Looks like a blue by the anal fin

_OutdoorHub Mobile, the information engine of the outdoors_


----------



## Wow (May 17, 2010)

I think she took some of my tackle in the 80's. --Tim............................................................................


----------



## Jigging Jim (Apr 3, 2010)

Wow! She's big.


----------



## BigDaddy300 (Nov 1, 2004)

I heard that it is 42 inches long and weighed 40ish. If that was a channel it would have been a new state record. I know some one who said he got a call from person who found it.


----------



## Predator225 (May 14, 2005)

Blue cat...Now the question is - How in the world did a blue get in there, AND ARE THERE ANY MORE? Maybe I don't have to drive all the way to Tennessee for 'em


----------



## Snakecharmer (Apr 9, 2008)

bdawg said:


> all I can say is....WOW! That is definitely the big fish in the little pond! Is that a channel cat or a flathead?
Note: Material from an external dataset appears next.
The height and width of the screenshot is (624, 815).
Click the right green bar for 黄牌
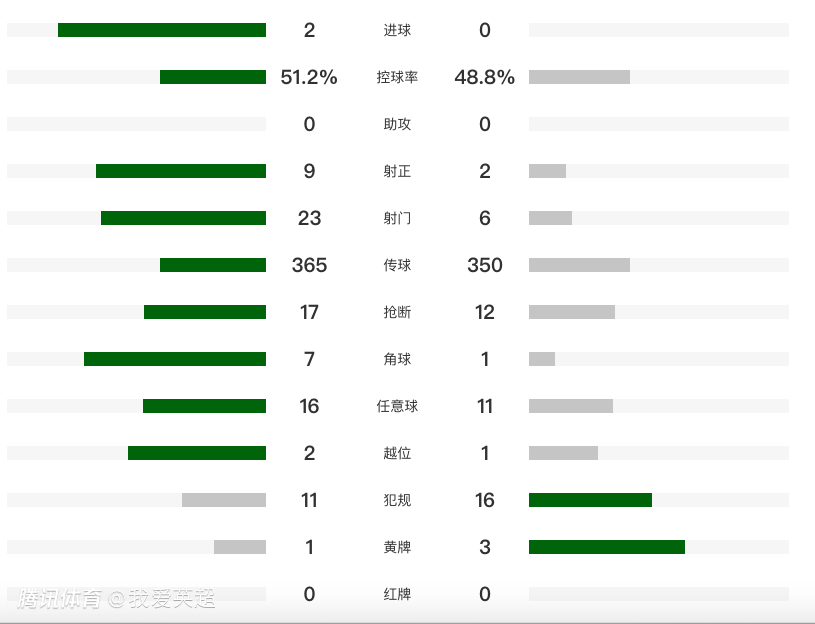607,547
Article in the PD say it was a Blue. Probably came in with a load of 12" channels 20 + year ago. 41 inches
http://www.cleveland.com/outdoors/index.ssf/2011/03/huge_catfish_a_surprise_find_a.html


----------



## Steel Cranium (Aug 22, 2005)

This fish explains some of the breakoffs I have had over the years fishing Wallace under high water conditions for cats. Now it makes me wonder if the 37" channel I caught from Wallace in my younger days was a blue instead. I figured that the fish that we couldn't turn were some of the big flatheads that a neighborhood guy placed in there in the late 1970s from southern Ohio.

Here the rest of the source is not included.